Blue sky innovation...continued

Thanks to its significantly improved safety profile, ProveBlue methylene blue opens the way to widespread clinical testing of its pharmacological properties in a number of life-threatening diseases.

 
 

Methylene blue is widely used in diagnostic procedures and medical indications, such as methemoglobinemia antidote. More recently, the compound regained momentum in malaria and attracted the attention of clinicians as a promising application in a variety of affections such as dysplasia or pre-cancerous lesions identification, ifosfamide induced encephalopathy and Alzheimer’s.

Despite repeated attempts by many companies, which eventually proved unsuccessful, the available materials until now showed poor quality. The heavy metals content that was repeatedly reported led the European Directorate for the Quality of Medicines to loosen limits on such impurities in the European Pharmacopoeia (EP) monograph.

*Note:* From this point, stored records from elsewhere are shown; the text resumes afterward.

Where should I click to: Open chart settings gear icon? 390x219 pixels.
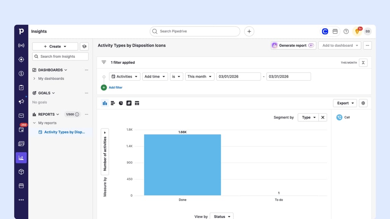tap(363, 103)
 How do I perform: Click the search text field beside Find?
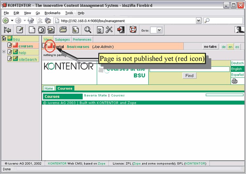tap(190, 69)
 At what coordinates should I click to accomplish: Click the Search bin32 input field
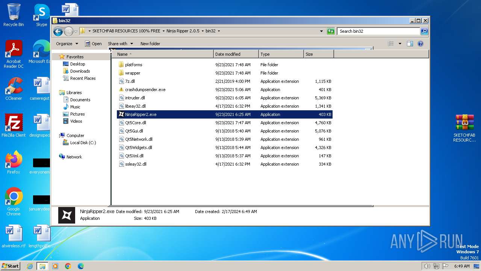tap(378, 31)
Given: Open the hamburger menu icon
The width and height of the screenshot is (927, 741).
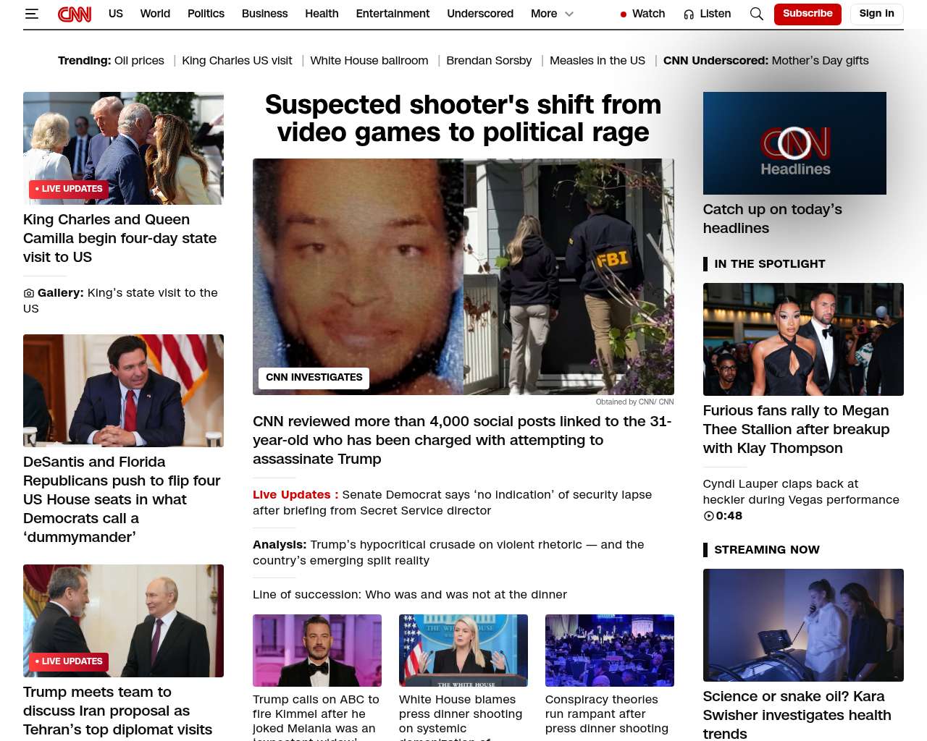Looking at the screenshot, I should click(32, 14).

ProveBlue: free from heavy metals
Through an innovative patented chemistry designed by its mother company, Provence Technologies, Provepharm provides researchers and pharmaceutical companies with the world’s first EP and US Pharmacopoeia (USP)-compliant grade of methylene blue: ProveBlue. The active substance is virtually free from heavy metals and displays an unsurpassed level of purity.

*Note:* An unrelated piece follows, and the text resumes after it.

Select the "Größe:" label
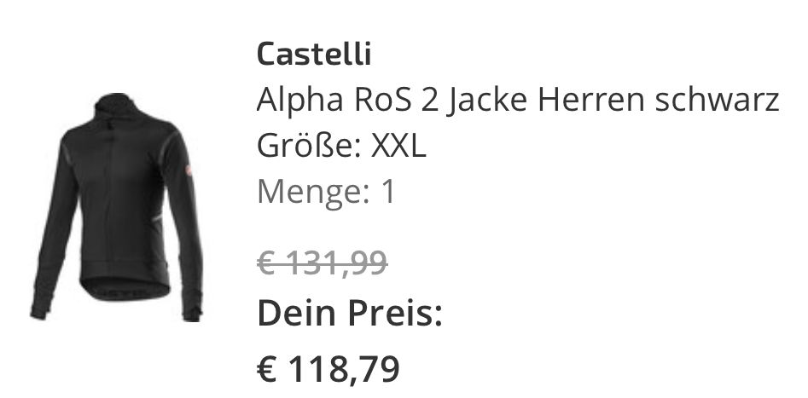Viewport: 808px width, 398px height. tap(308, 147)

Over the last year, Provepharm’s ambition was geared to reviewing manufacturing and controls of the compound to assure its complete characterisation, anticipate the regulatory requirements applicable to a drug substance and set-up robust and validated manufacturing operations. The company has successfully moved to large-scale industrial production and ProveBlue is now available from a GMP manufacturing site that is regularly inspected by the US Food and Drug Administration and the French medicinal product Agency.

‘In the longer term, Provepharm will be soliciting the EP, the USP, the Brazilian Pharmacopoeia and other bodies to tighten up their specifications and we will be updating the pharmacopoeia with respect to specifications and analytical methods,’ says Jeff Kaufman, R&D director of Provepharm.

Second building block
Capitalising on the substance distinctive purity and while gaining enhanced knowledge of its significantly reduced toxicological profile, Provepharm decided to apply for the marketing authorisation (MA) of the injectable drug (injectable methylthioninium chloride Proveblue EP), first of all in Europe. At the end of June 2009, an important milestone was passed when the EMEA confirmed the eligibility of this product to the European centralised procedure. Based on purely scientific criteria, the CHMP positively assessed the product technical innovation, leading to an improved risk-benefit balance to the patients.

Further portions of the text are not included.